§ **WHAT THE EXERCISE ASKS**
Would it be possible to quote, exactly and in full, the lines from the one with "The image size" through the end of the entries below?

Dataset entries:

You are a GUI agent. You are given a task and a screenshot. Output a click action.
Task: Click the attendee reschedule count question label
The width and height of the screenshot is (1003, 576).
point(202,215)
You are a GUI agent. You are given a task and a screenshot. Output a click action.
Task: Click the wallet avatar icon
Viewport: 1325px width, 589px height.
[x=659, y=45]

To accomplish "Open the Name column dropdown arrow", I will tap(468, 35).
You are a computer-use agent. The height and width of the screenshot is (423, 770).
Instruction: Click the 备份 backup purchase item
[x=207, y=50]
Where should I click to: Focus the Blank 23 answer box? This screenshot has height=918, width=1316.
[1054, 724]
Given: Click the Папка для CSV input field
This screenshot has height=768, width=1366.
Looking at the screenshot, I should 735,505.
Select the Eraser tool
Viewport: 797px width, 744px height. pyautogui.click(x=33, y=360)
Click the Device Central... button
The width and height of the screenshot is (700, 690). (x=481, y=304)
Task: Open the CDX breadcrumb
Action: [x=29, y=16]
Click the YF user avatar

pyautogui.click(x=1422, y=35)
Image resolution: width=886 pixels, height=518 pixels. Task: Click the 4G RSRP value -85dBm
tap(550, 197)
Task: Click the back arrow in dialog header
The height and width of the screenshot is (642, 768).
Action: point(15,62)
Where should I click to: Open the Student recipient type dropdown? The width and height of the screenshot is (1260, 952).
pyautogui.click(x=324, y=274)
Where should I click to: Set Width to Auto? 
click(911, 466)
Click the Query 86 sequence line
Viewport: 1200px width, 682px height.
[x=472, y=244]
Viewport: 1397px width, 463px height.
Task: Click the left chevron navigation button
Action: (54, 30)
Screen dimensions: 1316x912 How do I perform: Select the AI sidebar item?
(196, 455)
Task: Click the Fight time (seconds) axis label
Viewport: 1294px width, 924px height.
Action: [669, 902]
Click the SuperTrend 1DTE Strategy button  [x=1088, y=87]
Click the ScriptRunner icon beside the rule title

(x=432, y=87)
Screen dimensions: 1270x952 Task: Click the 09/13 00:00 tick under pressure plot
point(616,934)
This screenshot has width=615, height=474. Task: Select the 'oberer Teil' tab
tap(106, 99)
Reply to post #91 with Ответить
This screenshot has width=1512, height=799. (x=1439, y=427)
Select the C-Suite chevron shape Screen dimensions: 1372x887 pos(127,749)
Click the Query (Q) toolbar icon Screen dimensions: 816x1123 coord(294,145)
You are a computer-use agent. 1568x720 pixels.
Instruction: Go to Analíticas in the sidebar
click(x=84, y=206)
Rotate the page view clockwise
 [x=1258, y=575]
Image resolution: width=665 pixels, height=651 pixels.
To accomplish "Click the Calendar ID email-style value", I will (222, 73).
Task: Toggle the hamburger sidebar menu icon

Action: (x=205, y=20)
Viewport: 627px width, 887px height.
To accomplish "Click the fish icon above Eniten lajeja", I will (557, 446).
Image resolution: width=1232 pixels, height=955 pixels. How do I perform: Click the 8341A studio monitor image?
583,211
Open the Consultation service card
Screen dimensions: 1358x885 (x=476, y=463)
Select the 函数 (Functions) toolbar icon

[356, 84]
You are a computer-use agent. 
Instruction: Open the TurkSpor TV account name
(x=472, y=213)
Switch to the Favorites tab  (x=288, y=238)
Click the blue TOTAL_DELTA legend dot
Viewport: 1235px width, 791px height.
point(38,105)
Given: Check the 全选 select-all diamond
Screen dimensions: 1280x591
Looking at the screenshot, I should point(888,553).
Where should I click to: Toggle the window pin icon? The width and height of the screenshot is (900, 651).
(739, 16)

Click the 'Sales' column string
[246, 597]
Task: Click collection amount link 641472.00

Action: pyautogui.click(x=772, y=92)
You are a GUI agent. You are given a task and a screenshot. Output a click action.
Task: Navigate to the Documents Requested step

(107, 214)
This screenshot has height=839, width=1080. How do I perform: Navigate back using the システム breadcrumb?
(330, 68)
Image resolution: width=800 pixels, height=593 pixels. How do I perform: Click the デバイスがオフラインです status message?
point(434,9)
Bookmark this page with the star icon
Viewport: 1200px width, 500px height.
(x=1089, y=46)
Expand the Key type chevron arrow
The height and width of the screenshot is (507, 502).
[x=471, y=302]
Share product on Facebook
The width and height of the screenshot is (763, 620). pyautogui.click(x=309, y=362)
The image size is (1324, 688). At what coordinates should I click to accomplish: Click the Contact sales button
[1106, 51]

§ **EXPECTED OUTPUT**
The image size is (1324, 688). At what coordinates should I click to accomplish: Click the Contact sales button
[1106, 51]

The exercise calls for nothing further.